La struttura del curriculum vitae europeo

cvLa struttura del curriculum vitae europeo.
Il modello del CVE è diviso in sei sezioni:
1. Informazioni personali
2. Esperienza lavorativa
3. Istruzione e formazione
4. Capacità e competenze personali
5. Ulteriori informazioni
6. Allegati
1. La sezione Informazioni personali è rivolta a fornire tutte le informazioni
necessarie per identificare l’autore del curriculum (nome, cognome, indirizzo, ecc.). Ricorda che, se il curriculum è inviato in un paese straniero, è necessario fornire il prefisso internazionale e nazionale ed attenersi alle caratteristiche dei diversi sistemi di distribuzione postale. Per maggiori dettagli puoi consultare il sito: http://www.eur-op.eu.int/code/it/it-cover.html.
Lavoro-leggi2. Per quanto riguarda la sezione Esperienza lavorativa vanno elencate, dalla
più recente alla più remota, tutte le esperienze lavorative svolte, compresi
stage e tirocini.
Non trascurare le esperienze che hanno comportato aspetti particolari (ad
esempio, un soggiorno all’estero, un’attività di contatto con il pubblico, ecc.).
3. Nella sezione Istruzione e formazione vanno elencati tutti i corsi d’insegnamento
e di formazione frequentati e per i quali sia stata ottenuta una certificazione
(diplomi o certificati).
Si tratta in primo luogo dei titoli di studio ufficiali, ma anche dei corsi di specializzazione
o di formazione professionale o della partecipazione a corsi e
seminari di formazione aziendale.
Per quanto riguarda i titoli di studio è sufficiente indicare i titoli più significativi a partire dal più recente (laurea specialistica, diploma di laurea triennale, diploma di scuola superiore, ecc.).

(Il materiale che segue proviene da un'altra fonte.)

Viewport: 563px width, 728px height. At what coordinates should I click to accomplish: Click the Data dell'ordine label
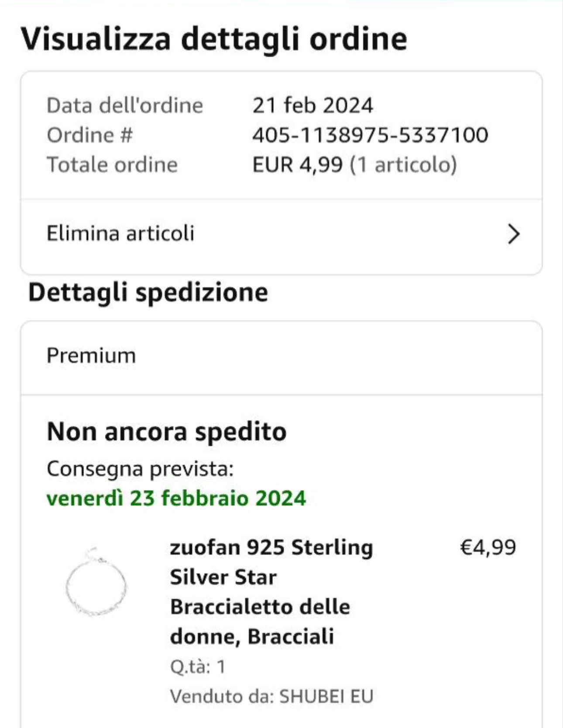[x=125, y=105]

Per la formazione professionale è importante fare riferimento al livello di classificazione nazionale (ad esempio, qualifica di 1° livello o formazione di base, qualifica di 2° livello o post-titolo di scuola secondaria superiore). A questo proposito è anche possibile fare riferimento a sistemi di classificazione internazionali, quali ad esempio i 5 livelli proposti dall’Unione europea (vedi in proposito la Decisione del Consiglio europeo del 1985 relativa alla corrispondenza delle qualifiche) o la classificazione ISCED (International Standard Classification of Education) proposta dall’UNESCO, precisando il sistema di riferimento adottato.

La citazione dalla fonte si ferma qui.